HONEYWELL CEO: CONFLICT IN THE MIDDLE EAST COULD IMPACT Q1 REVENUE BY HIGH SINGLE DIGIT % – CONF. CALL
— First Squawk (@FirstSquawk) March 17, 2026
During remarks at BofA Securities’ Global Industrials Conference on Tuesday, CEO Vimal Kapur provided one of the most direct assessments from corporate leadership on how the U.S.-Israeli conflict with Iran is affecting industrial sector performance.
The regional instability is driving up energy costs, constraining raw material availability, and creating uncertainty around critical shipping routes. These factors are collectively increasing operational expenses and compressing profit margins throughout various industries.
Honeywell International Inc., HON
Kapur adopted a cautious yet optimistic tone. He characterized the challenges as delivery timing issues rather than fundamental weakening in customer demand.
“If something due in March shows up in April or May, it still won’t change our guide for the year or for that matter, the next year,” he said.

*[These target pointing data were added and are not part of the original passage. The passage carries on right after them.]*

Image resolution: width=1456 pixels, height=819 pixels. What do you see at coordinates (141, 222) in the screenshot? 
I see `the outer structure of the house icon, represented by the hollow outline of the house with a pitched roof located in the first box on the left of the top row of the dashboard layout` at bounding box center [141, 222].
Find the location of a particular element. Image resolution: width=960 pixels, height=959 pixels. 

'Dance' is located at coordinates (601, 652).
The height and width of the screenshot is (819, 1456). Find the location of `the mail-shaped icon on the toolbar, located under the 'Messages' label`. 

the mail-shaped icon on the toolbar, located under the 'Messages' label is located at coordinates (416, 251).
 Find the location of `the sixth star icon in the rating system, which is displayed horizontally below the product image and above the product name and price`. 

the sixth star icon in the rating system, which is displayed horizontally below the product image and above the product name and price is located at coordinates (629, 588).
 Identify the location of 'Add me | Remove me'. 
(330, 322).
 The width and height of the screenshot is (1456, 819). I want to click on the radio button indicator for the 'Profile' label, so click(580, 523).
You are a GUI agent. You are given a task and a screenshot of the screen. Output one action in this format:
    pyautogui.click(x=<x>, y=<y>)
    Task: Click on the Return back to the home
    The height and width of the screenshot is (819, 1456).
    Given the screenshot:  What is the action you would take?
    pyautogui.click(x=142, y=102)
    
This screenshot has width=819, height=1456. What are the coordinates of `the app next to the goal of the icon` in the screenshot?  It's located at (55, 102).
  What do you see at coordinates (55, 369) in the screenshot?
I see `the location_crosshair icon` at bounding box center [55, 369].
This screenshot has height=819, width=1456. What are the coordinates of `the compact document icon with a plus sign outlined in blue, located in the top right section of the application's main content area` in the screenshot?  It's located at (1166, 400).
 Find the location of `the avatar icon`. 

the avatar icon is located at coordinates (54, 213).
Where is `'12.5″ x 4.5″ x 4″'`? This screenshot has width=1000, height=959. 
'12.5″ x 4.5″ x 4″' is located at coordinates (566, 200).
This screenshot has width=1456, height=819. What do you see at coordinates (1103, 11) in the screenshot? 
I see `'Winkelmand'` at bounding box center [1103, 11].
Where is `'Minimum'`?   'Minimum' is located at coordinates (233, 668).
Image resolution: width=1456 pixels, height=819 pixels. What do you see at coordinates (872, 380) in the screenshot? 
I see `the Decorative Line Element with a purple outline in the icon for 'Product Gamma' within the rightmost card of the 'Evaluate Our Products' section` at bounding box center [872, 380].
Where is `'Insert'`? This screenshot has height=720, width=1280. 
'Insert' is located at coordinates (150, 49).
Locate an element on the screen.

This outlook supports the company’s decision to maintain its full-year projections. Honeywell continues to forecast 2026 revenue between $38.8 billion and $39.8 billion.
The company’s adjusted earnings per share outlook remains firmly at $10.35 to $10.65 for the year. Management appears confident enough to keep these targets intact.
Share Price Pressure Mounts
HON stock has shed roughly 3.7% in value since regional hostilities intensified more than two weeks ago. For an established industrial leader, this represents a notable decline.
The selloff mirrors wider investor concerns about how multinational corporations with complex supply networks will navigate the current disruptions. Honeywell’s operations span aerospace systems, building technologies, and industrial automation — all sectors vulnerable to global logistics challenges.
Management has not disclosed which particular divisions are experiencing the most significant Q1 timing delays. The projected high-single-digit revenue impact remains an estimate rather than a definitive calculation.
Industrial Sector Faces Broader Challenges
Honeywell is far from isolated in confronting these obstacles. The Iranian conflict is generating resistance across industrial and energy sectors, with shipping route volatility introducing additional complexity to supply chain planning.
Rising energy prices are flowing through to production costs for manufacturers dependent on transportation networks and commodity inputs. For Honeywell, this translates to managing compressed margins over the near term.
Kapur’s characterization of the situation as “tactical” carries weight with investors. It suggests leadership views this as a transient challenge rather than a permanent shift in market fundamentals for Honeywell’s offerings.
Nevertheless, any first-quarter shortfall — regardless of timing-related explanations — typically attracts investor scrutiny. Market watchers will pay close attention when Honeywell releases its Q1 earnings report.
The company’s full-year adjusted EPS projection of $10.35 to $10.65 and revenue guidance of $38.8 billion to $39.8 billion remain the key metrics under observation. As of March 17, these figures stand unrevised.